**WHAT YOU WILL DO:** Only an exact repetition of the lines from the one holding "The height and" to the end of the data is wanted, with pictures left out.

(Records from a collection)

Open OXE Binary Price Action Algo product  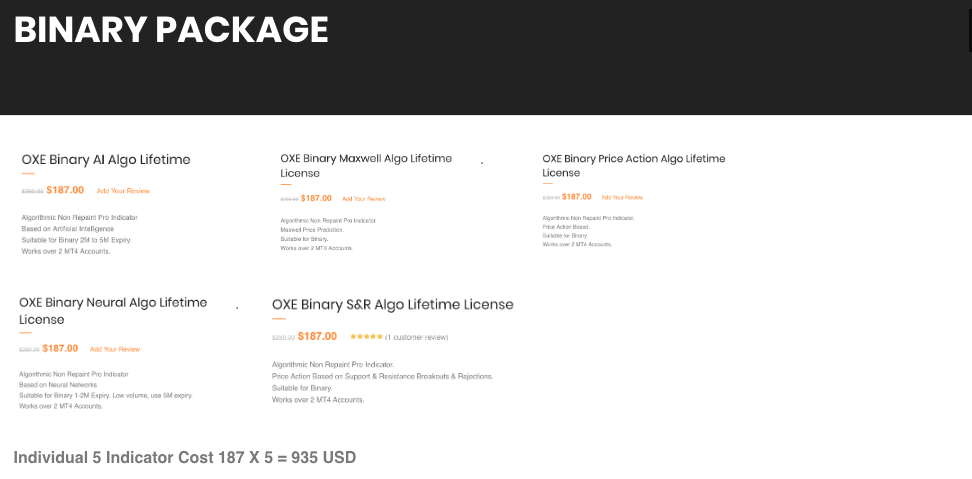click(x=633, y=165)
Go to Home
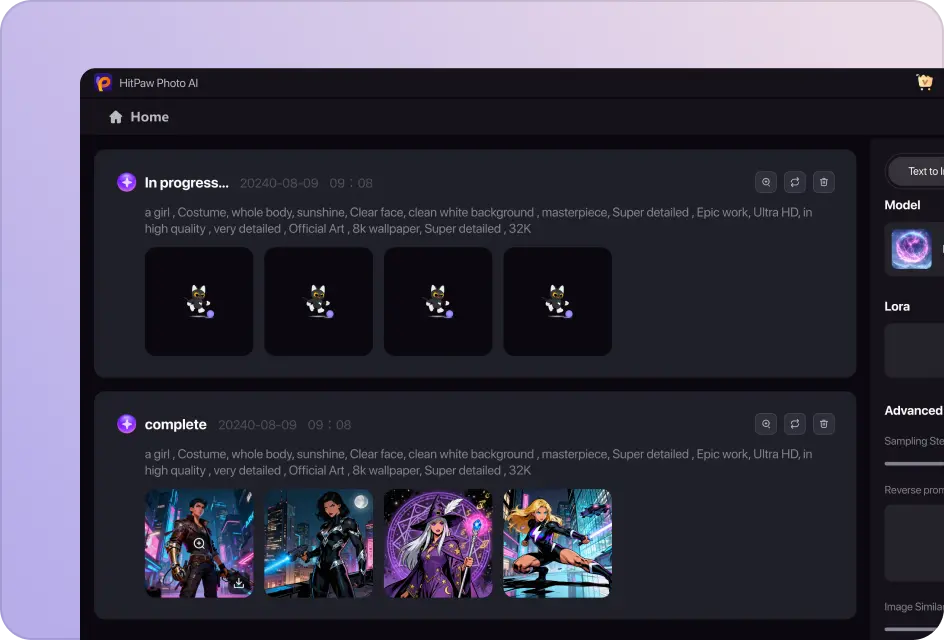 (x=139, y=117)
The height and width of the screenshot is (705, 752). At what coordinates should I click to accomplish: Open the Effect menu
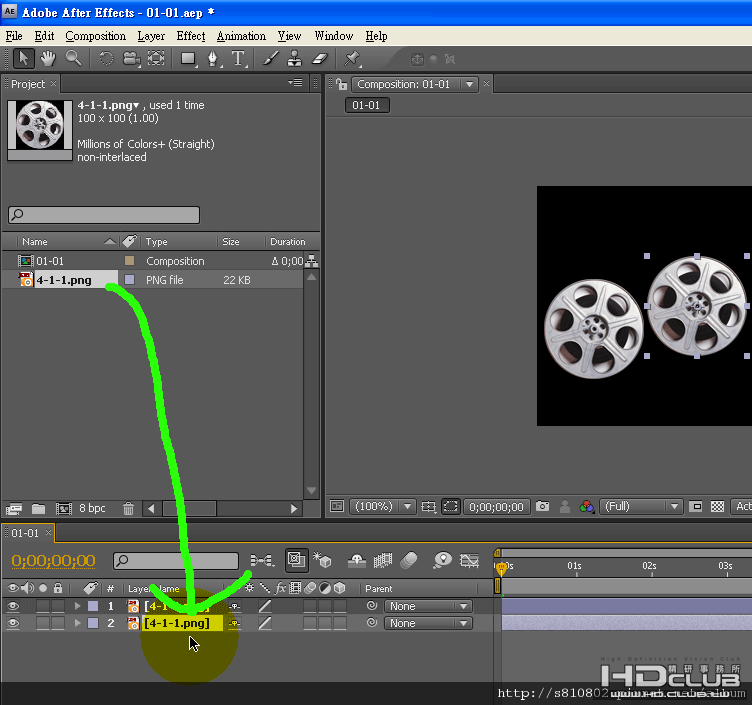pyautogui.click(x=190, y=36)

**OUTPUT OF THE EXERCISE:**
The height and width of the screenshot is (705, 752). At what coordinates should I click to accomplish: Open the Effect menu
pyautogui.click(x=190, y=36)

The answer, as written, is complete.